- Le syndrome de l’imposteur correspond au sentiment de ne pas mériter sa réussite
- Il peut toucher aussi bien les débutants que les profils expérimentés
- Il freine la prise d’initiative et la confiance en soi
- Le manager peut aider à objectiver les compétences et sécuriser la progression
Qu’est-ce que le syndrome de l’imposteur ?
Le syndrome de l’imposteur se manifeste par la conviction de ne pas être à la hauteur malgré des compétences réelles.
Il peut apparaître lors :
- D’une prise de poste
- D’une promotion
- D’un changement de responsabilités
- D’une nouvelle mission technique
Exemple :
Un chef d’équipe récemment nommé peut penser : « Je ne suis pas légitime pour diriger des collègues plus anciens »

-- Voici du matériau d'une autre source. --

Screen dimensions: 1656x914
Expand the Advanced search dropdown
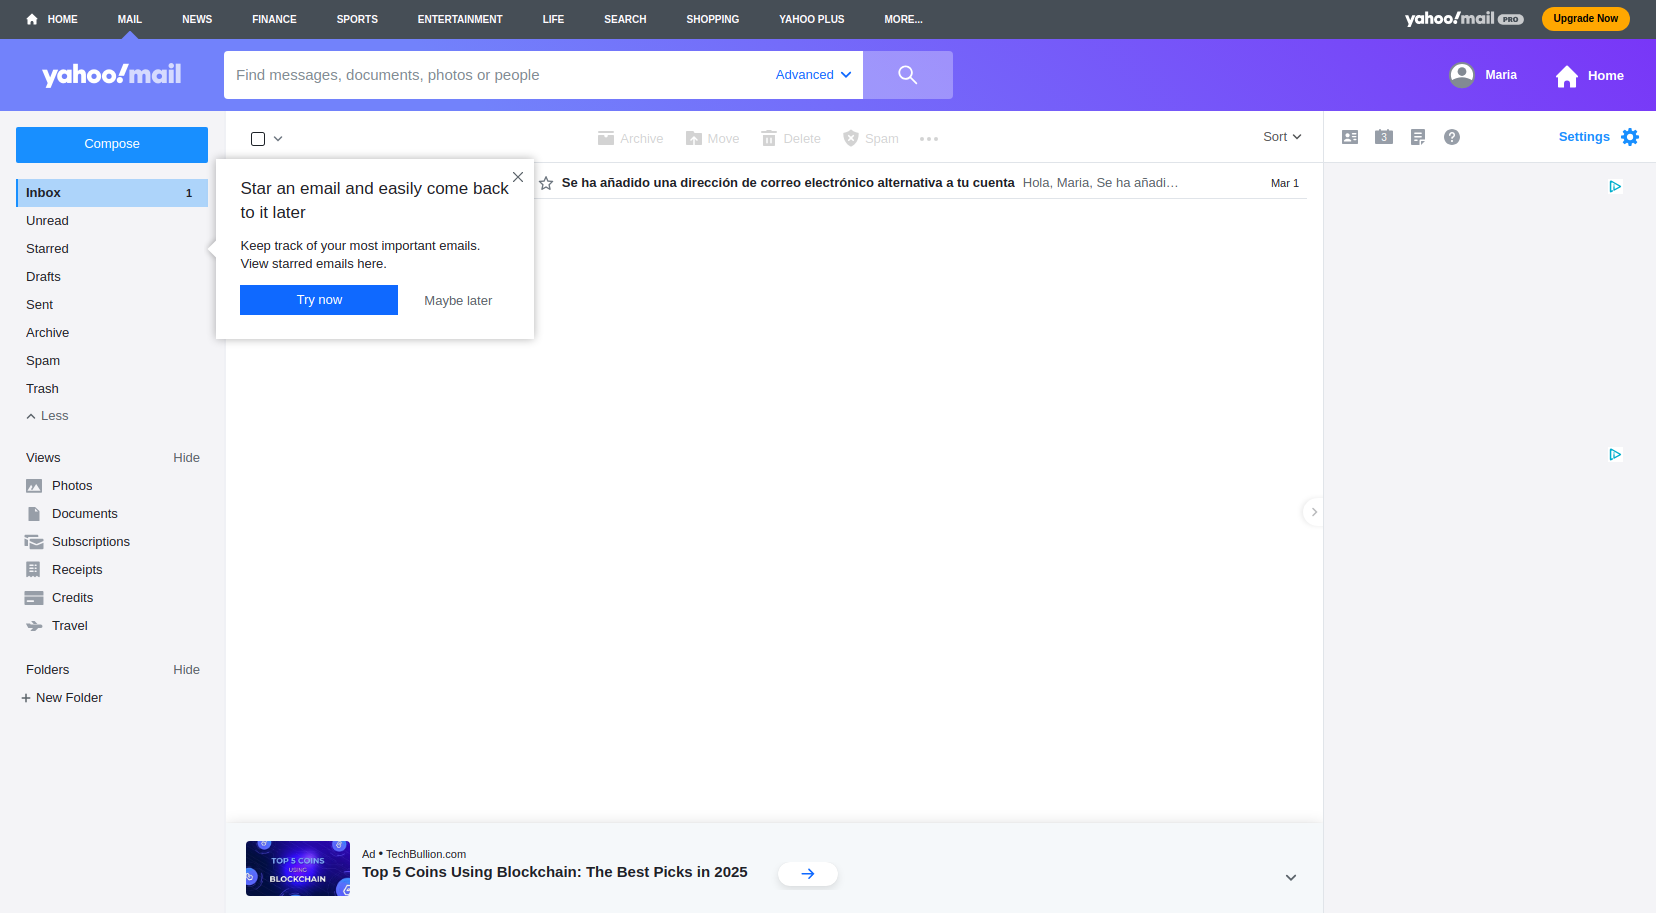tap(813, 75)
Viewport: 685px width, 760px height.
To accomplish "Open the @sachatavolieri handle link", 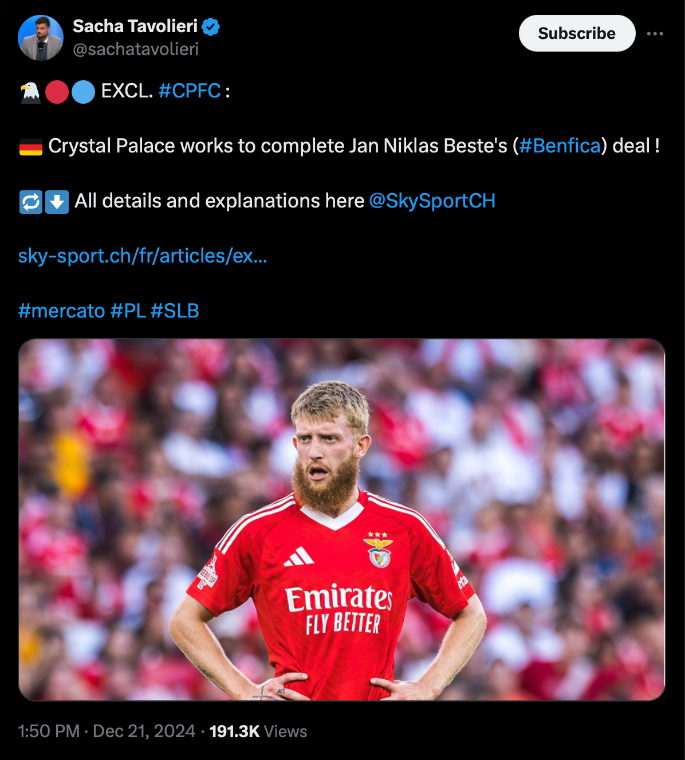I will 136,49.
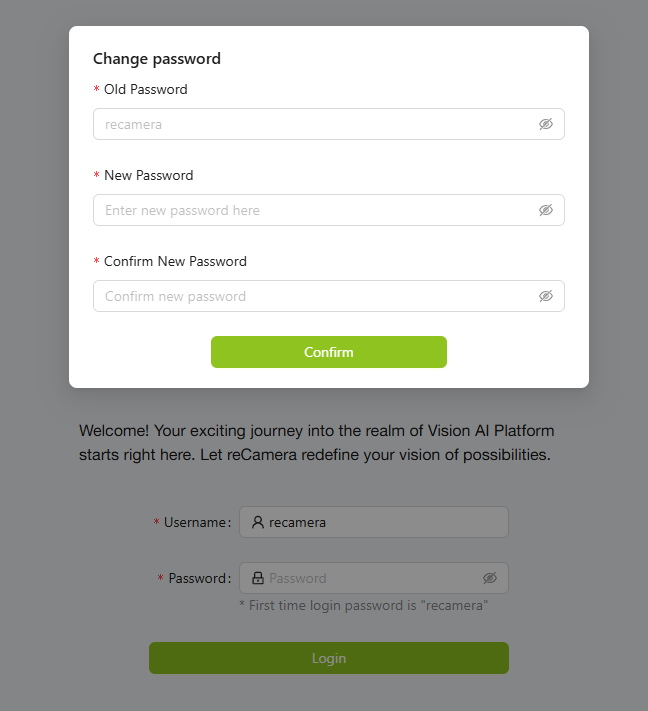
Task: Click the user icon in Username field
Action: click(x=258, y=522)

Ce sentiment peut exister même lorsque les compétences sont reconnues.

Quels sont les impacts sur le travail ?
Le syndrome de l’imposteur peut entraîner :
- Une hésitation à prendre des décisions
- Un besoin excessif de validation
- Une peur de l’erreur
- Une surcharge de travail pour prouver sa valeur
Exemple :
Un conducteur de travaux qui vérifie excessivement chaque détail par crainte de paraître incompétent.

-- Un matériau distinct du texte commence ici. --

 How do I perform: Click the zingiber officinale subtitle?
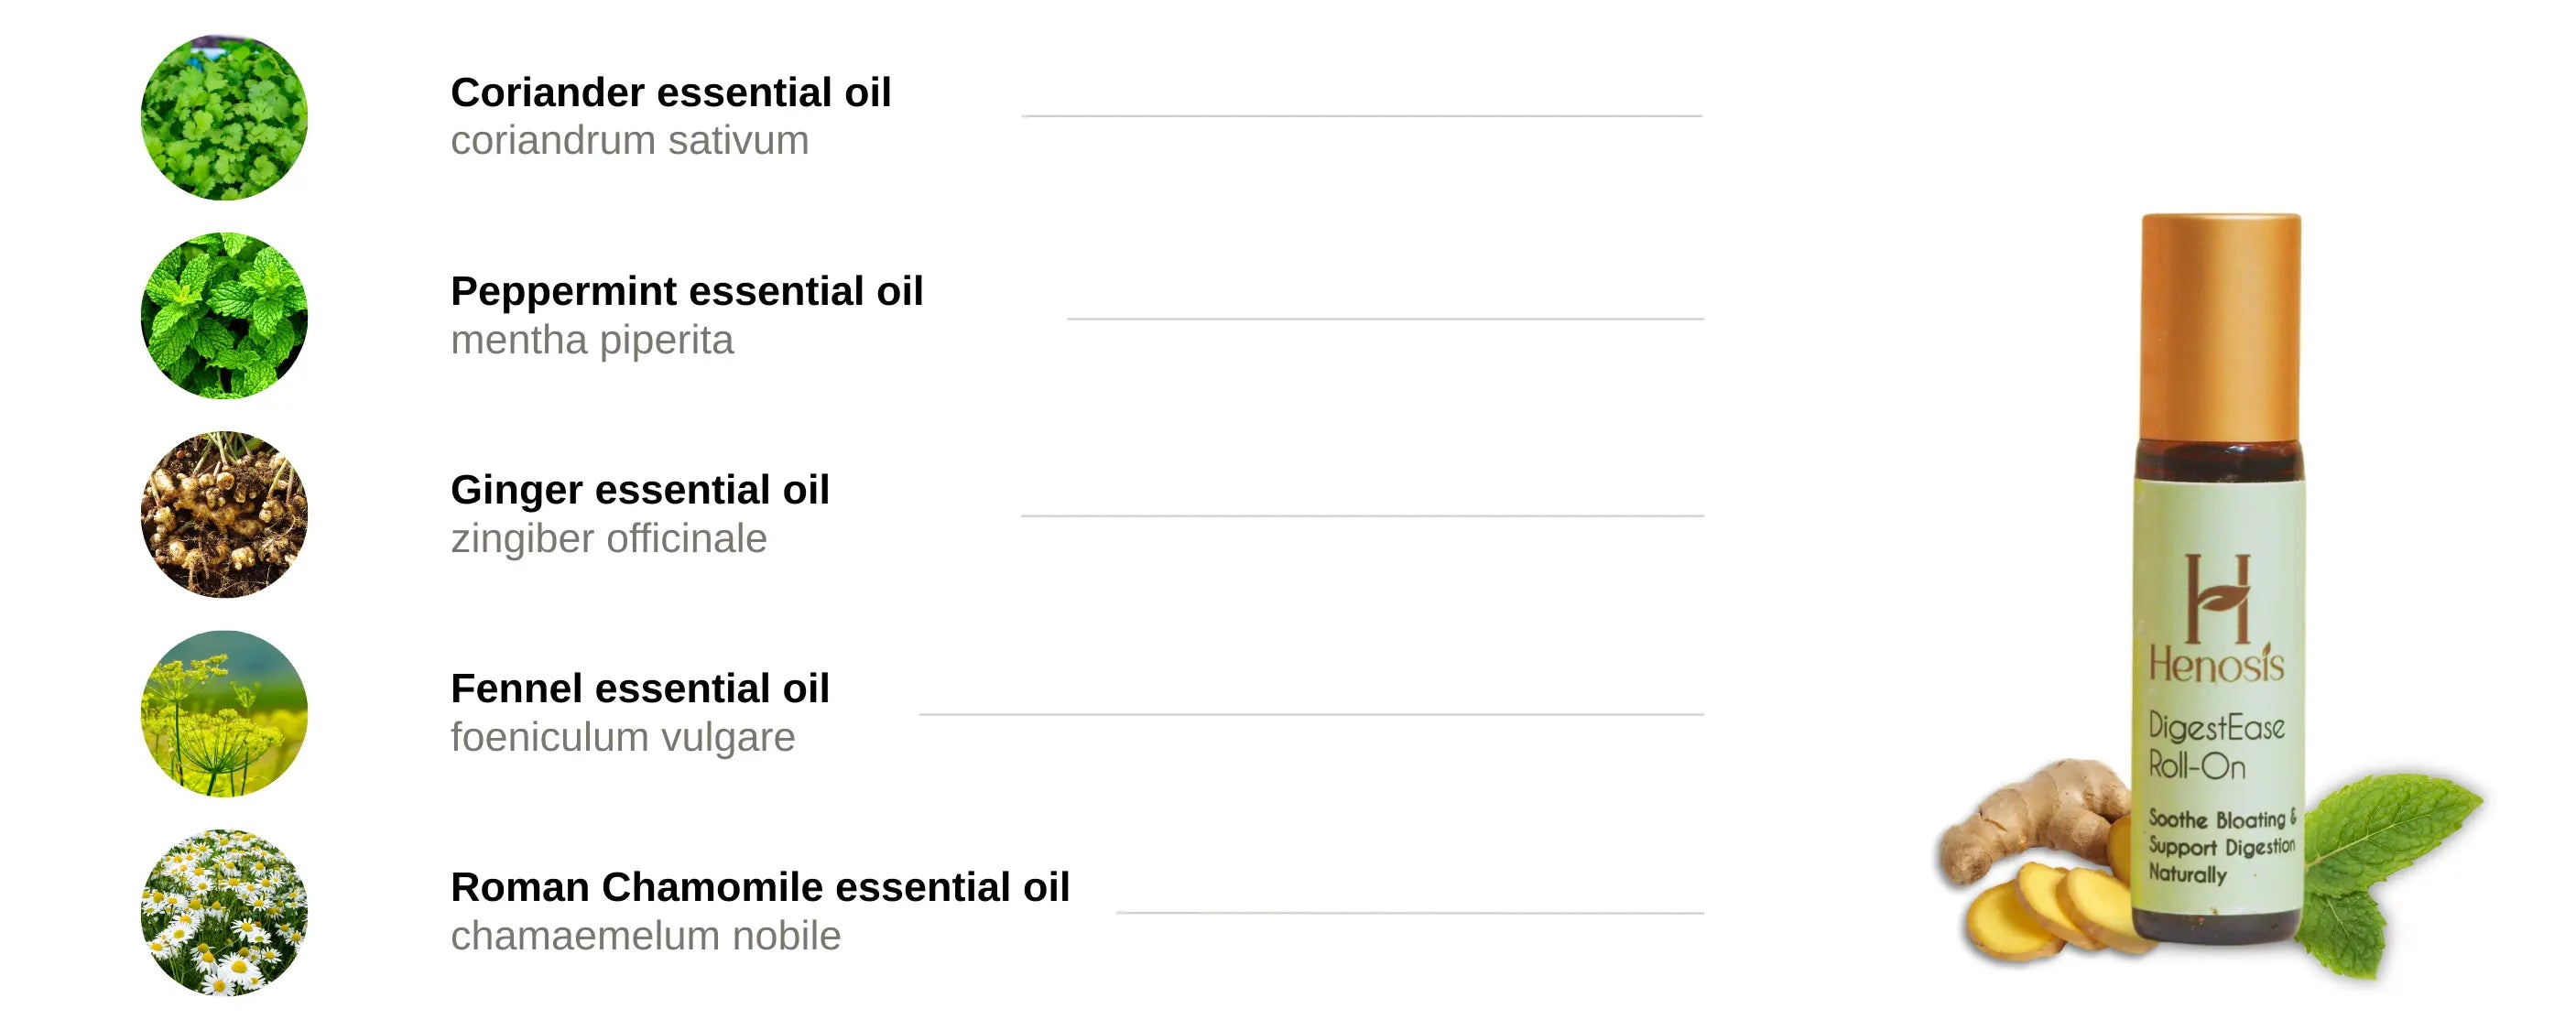click(x=608, y=539)
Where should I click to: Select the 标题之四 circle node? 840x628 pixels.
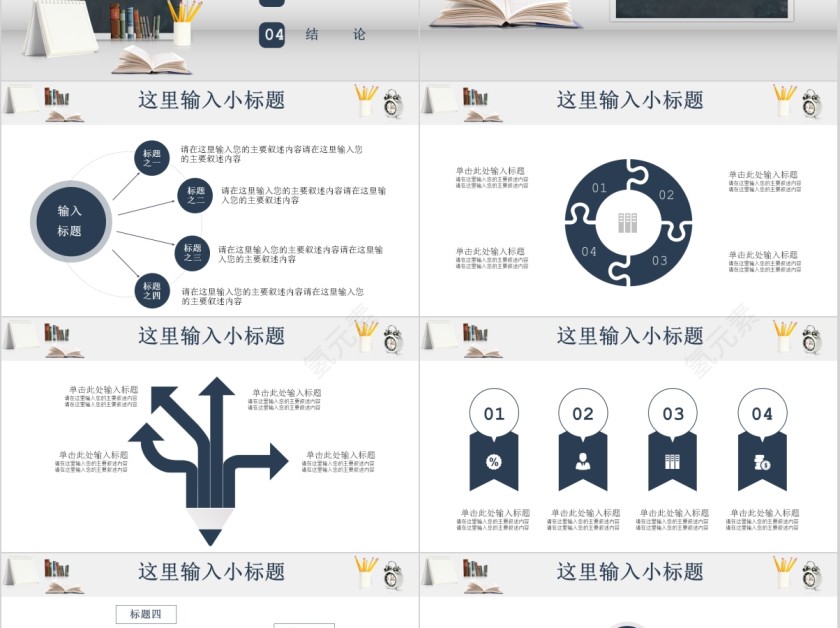(152, 291)
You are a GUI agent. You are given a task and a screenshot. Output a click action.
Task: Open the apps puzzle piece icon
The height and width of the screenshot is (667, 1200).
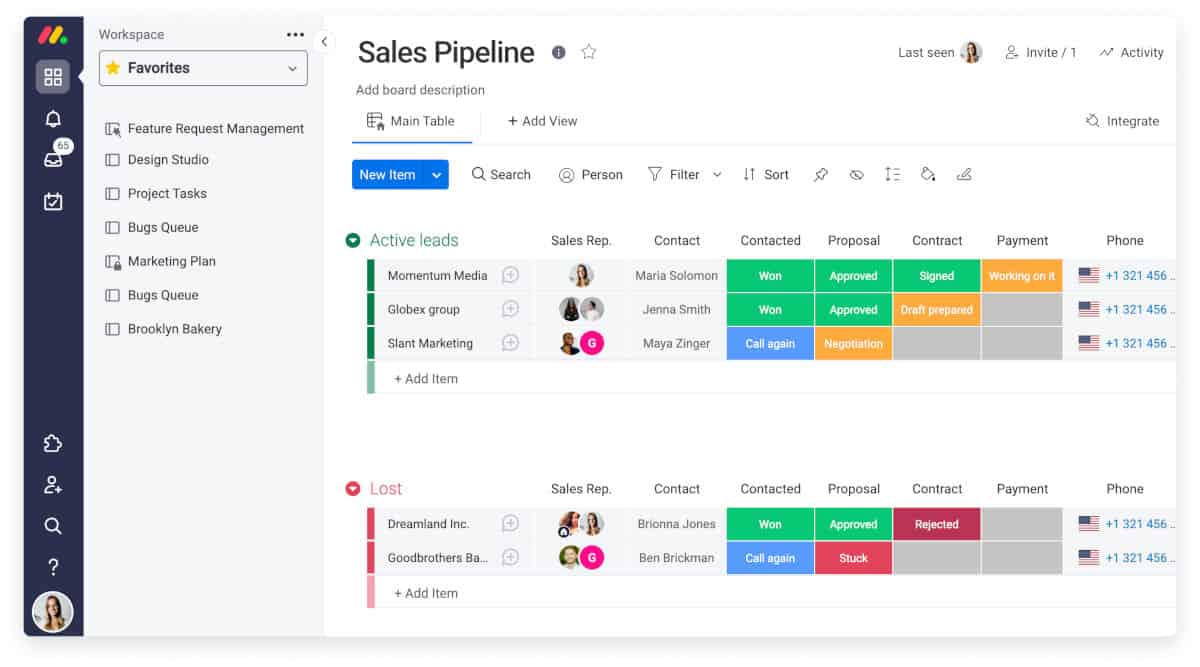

À long terme, cela peut générer stress et fatigue.
Comment identifier les signaux ?
Le manager peut repérer :
- Une minimisation systématique des réussites
- Une difficulté à accepter les compliments
- Une tendance à attribuer la réussite au hasard
- Une crainte disproportionnée de l’échec
Exemple :
« J’ai eu de la chance »
« Ce n’est pas grand-chose »
Ces formulations peuvent révéler un manque de confiance.
Comment aider un collaborateur à dépasser ce syndrome ?
Le manager peut agir de manière concrète :
- Objectiver les compétences et les résultats
- Donner des retours précis et factuels
- Fixer des objectifs progressifs
- Valoriser les réussites
Exemple :
Au lieu de dire : « Bon travail »
Dire : « Le planning a été respecté grâce à ton organisation et à l’anticipation des contraintes »
Mettre en lumière les compétences réelles renforce la confiance.
Comment prévenir le syndrome de l’imposteur ?
Un environnement managérial clair et structuré limite ce phénomène.
Le manager peut :
- Clarifier les attentes dès le départ
- Accompagner les prises de responsabilité
- Autoriser l’apprentissage progressif
- Encourager le partage d’expérience
Le doute peut être un moteur de progression s’il est encadré.
Le rôle du management est de transformer ce doute en confiance construite sur des faits.